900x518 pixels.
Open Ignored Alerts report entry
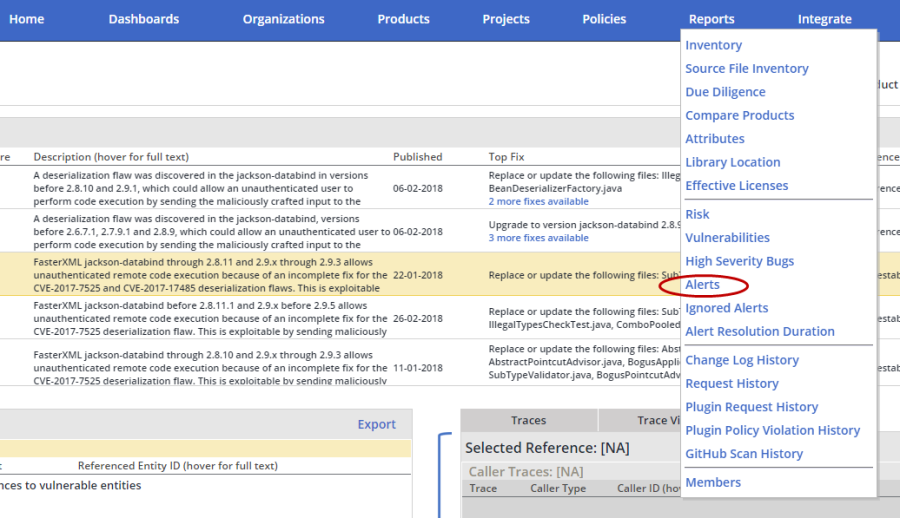pos(726,308)
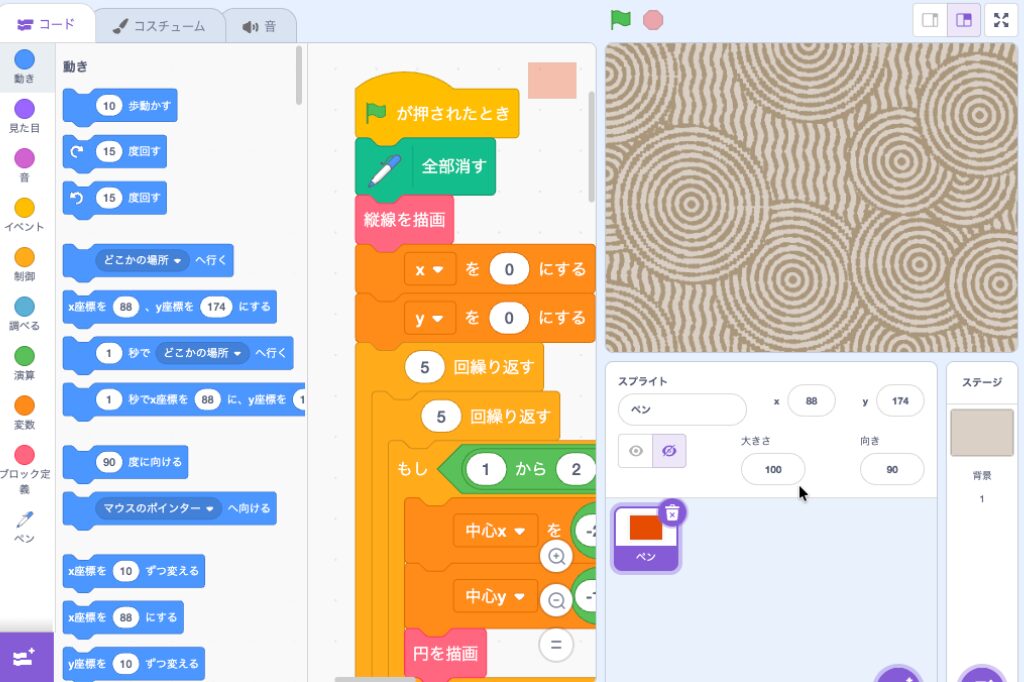Zoom out on the code workspace

[557, 600]
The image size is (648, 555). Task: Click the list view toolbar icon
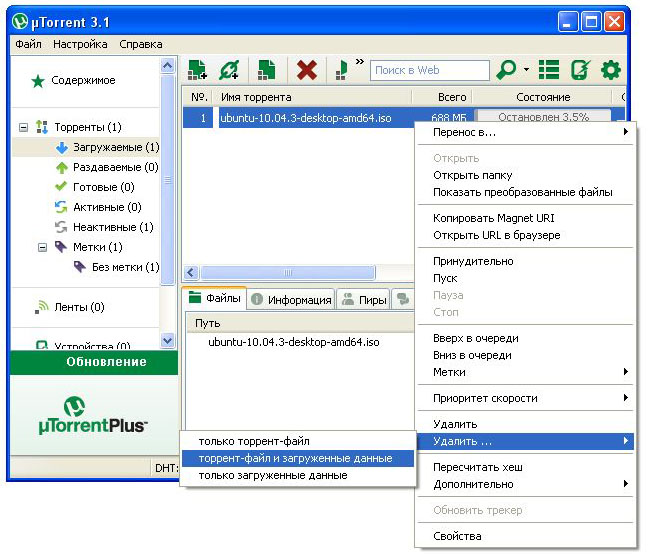click(548, 70)
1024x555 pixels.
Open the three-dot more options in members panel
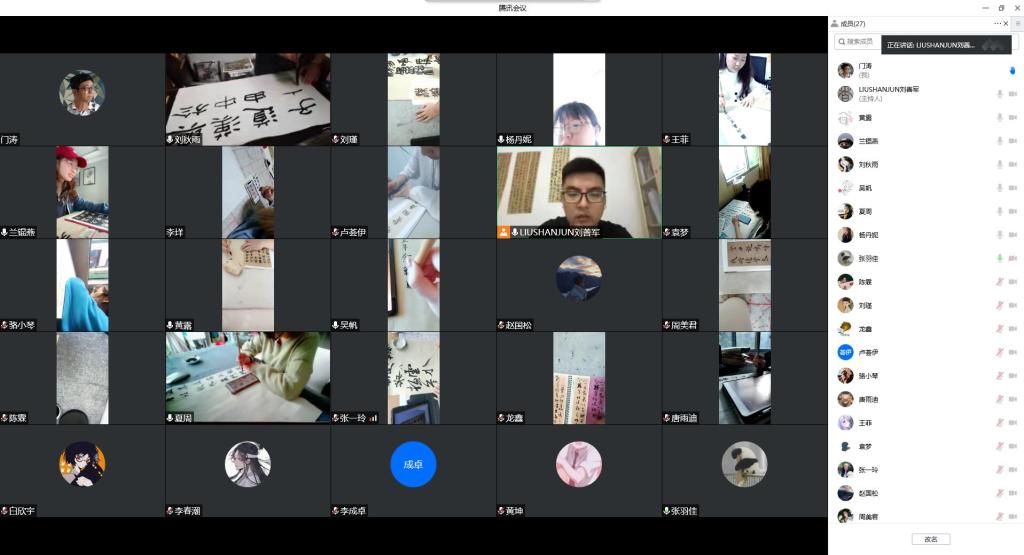[x=997, y=23]
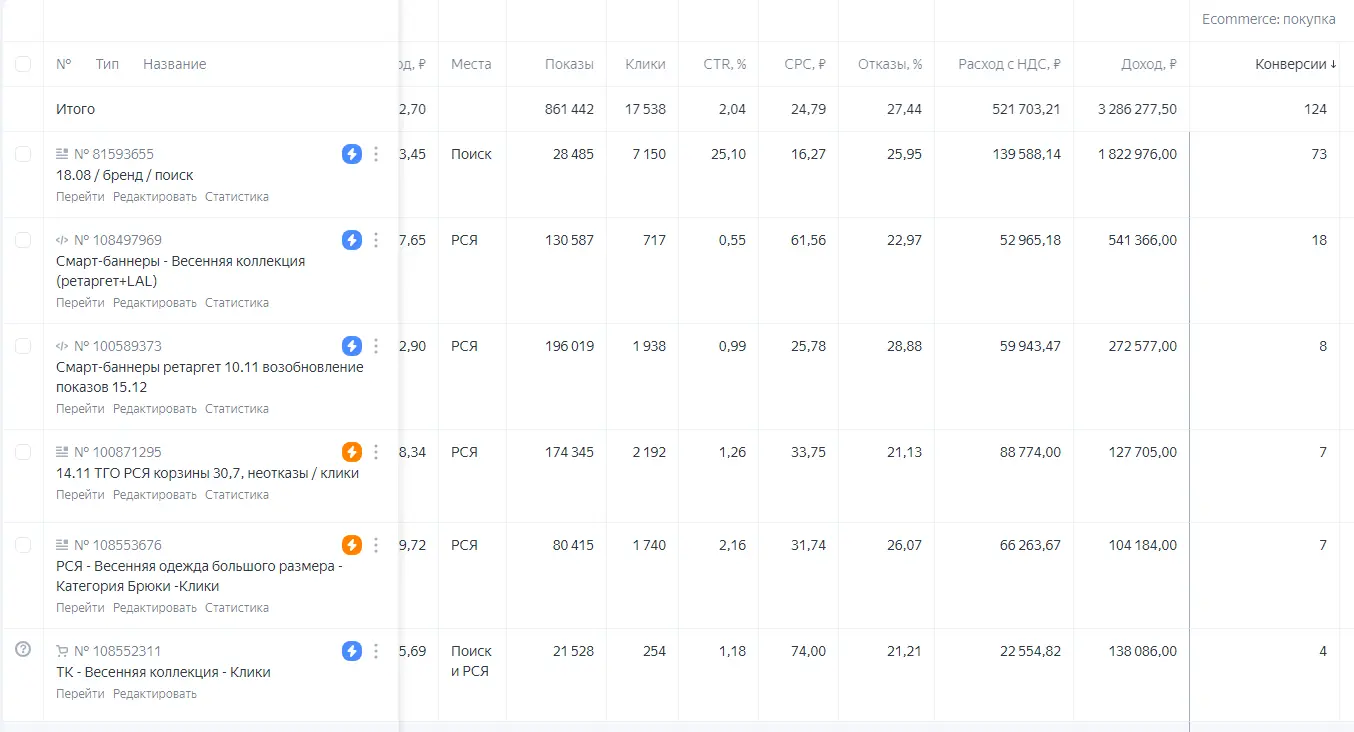
Task: Click question mark icon beside campaign 108552311
Action: [23, 650]
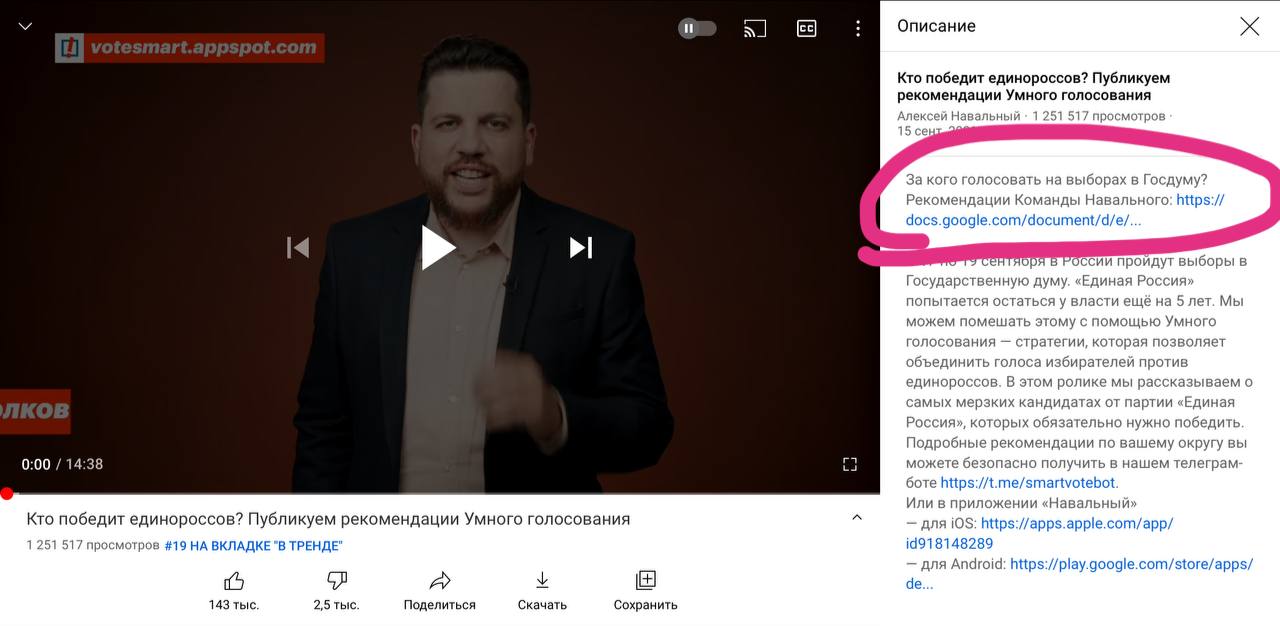Go to the previous video
1280x626 pixels.
point(298,247)
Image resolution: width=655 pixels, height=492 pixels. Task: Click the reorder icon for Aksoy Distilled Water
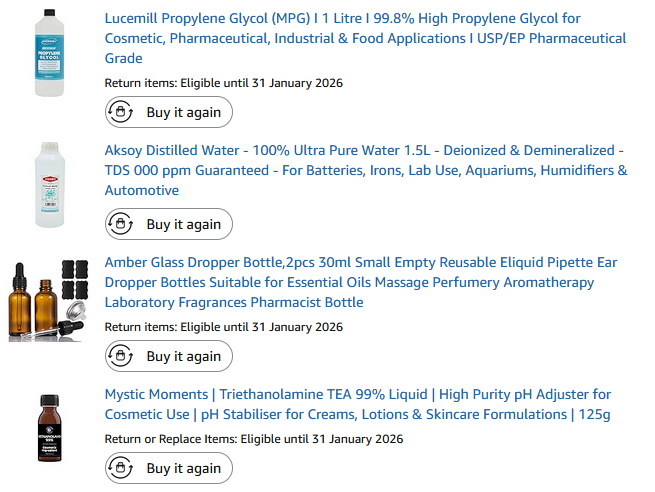[121, 224]
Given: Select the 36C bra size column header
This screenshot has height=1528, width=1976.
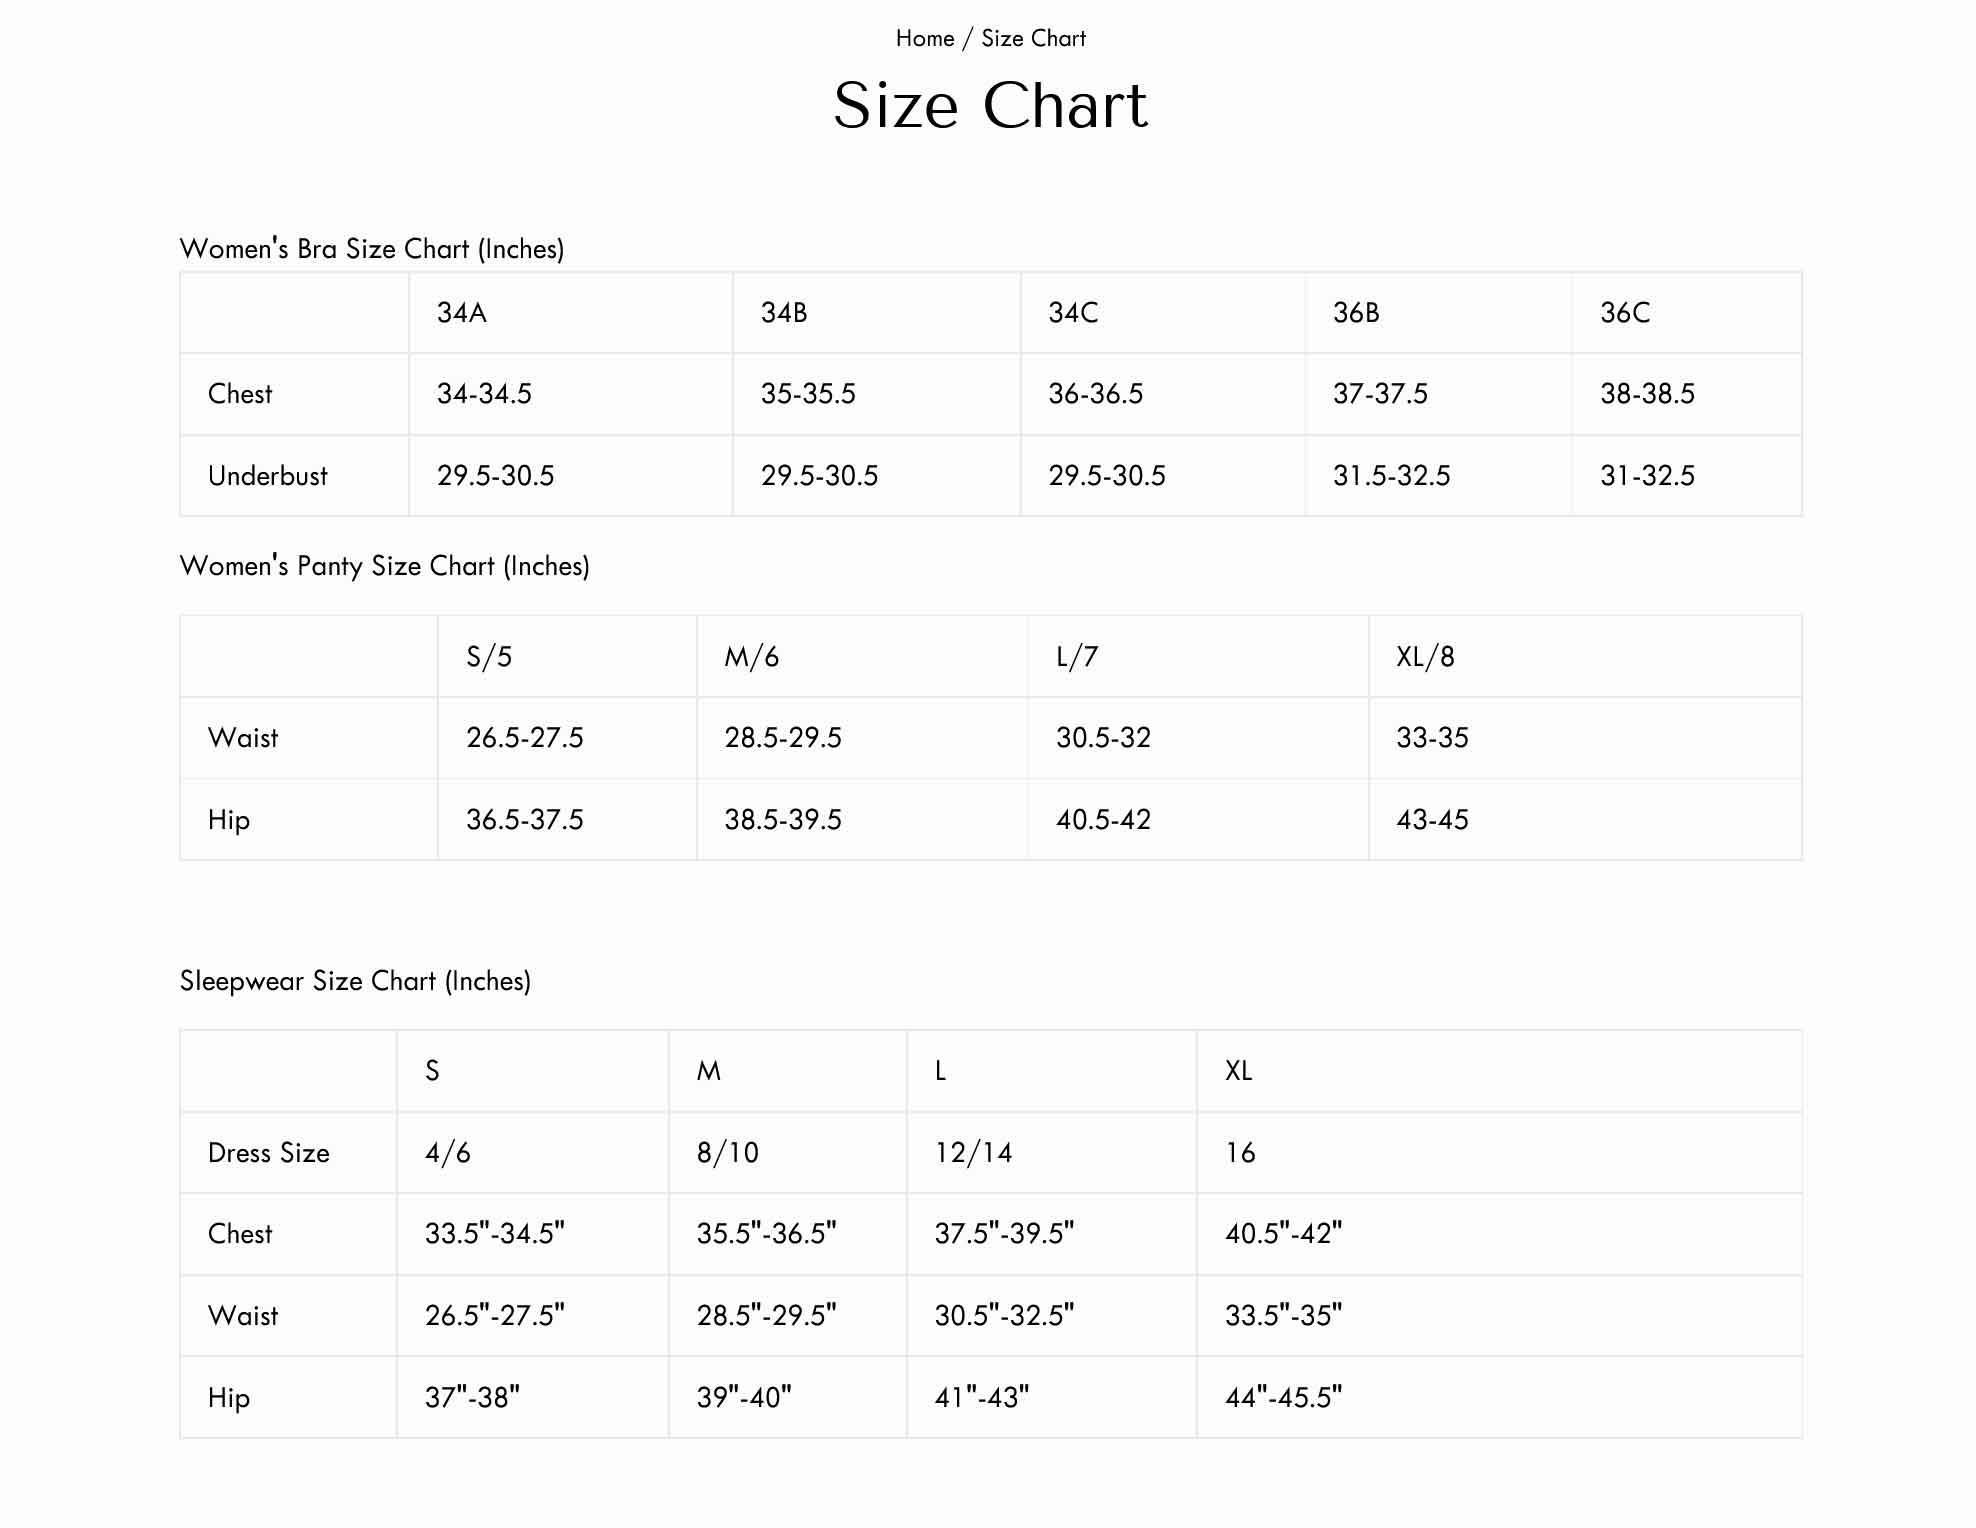Looking at the screenshot, I should 1686,313.
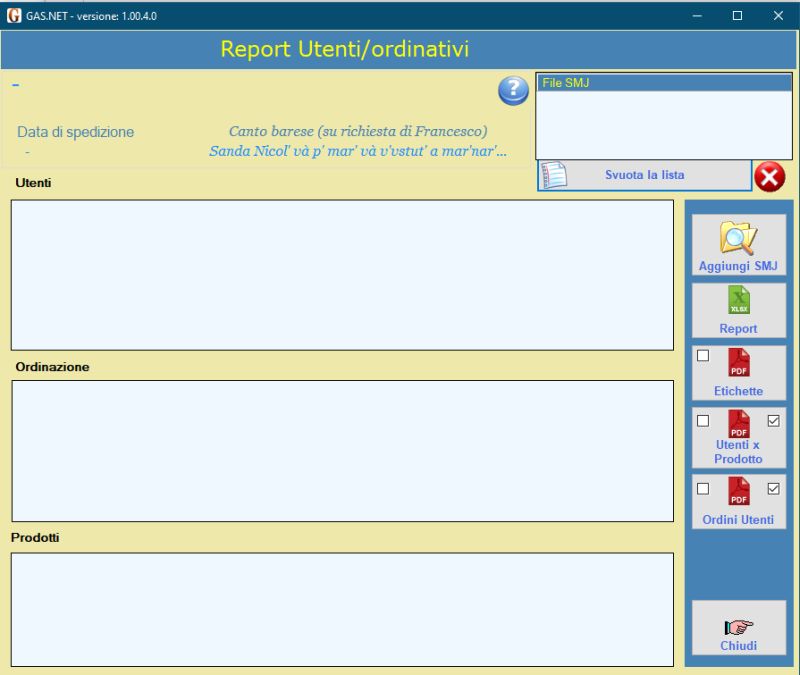Click the Svuota la lista button
The image size is (800, 675).
[x=644, y=175]
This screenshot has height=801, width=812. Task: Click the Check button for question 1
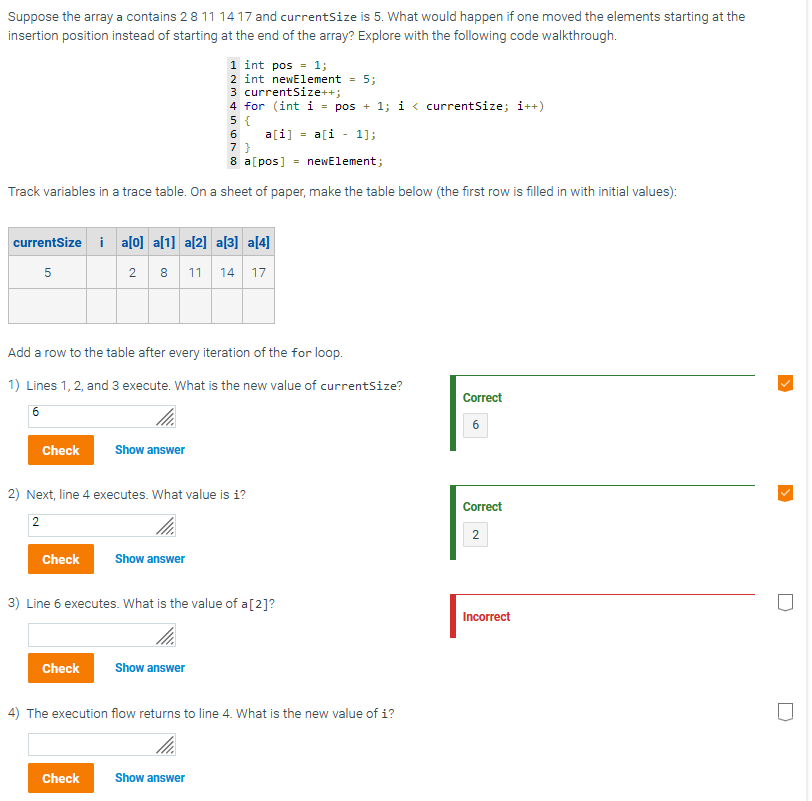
◆ ◆ ◆
**What the task requires**
Please write every line above out exactly as given, except for any pictures.

**Solution below**
900x518 pixels.
Open Ignored Alerts report entry
pos(726,308)
Zoom out on the code workspace

[557, 600]
The image size is (648, 555). Task: Click the list view toolbar icon
click(548, 70)
1024x555 pixels.
Open the three-dot more options in members panel
[x=997, y=23]
Task: Click question mark icon beside campaign 108552311
Action: [23, 650]
Go to the previous video
1280x626 pixels.
point(298,247)
Image resolution: width=655 pixels, height=492 pixels. Task: Click the reorder icon for Aksoy Distilled Water
[121, 224]
Given: Select the 36C bra size column header
This screenshot has height=1528, width=1976.
Looking at the screenshot, I should 1686,313.
Click the Svuota la lista button
The image size is (800, 675).
[x=644, y=175]
This screenshot has height=801, width=812. Task: Click the Check button for question 1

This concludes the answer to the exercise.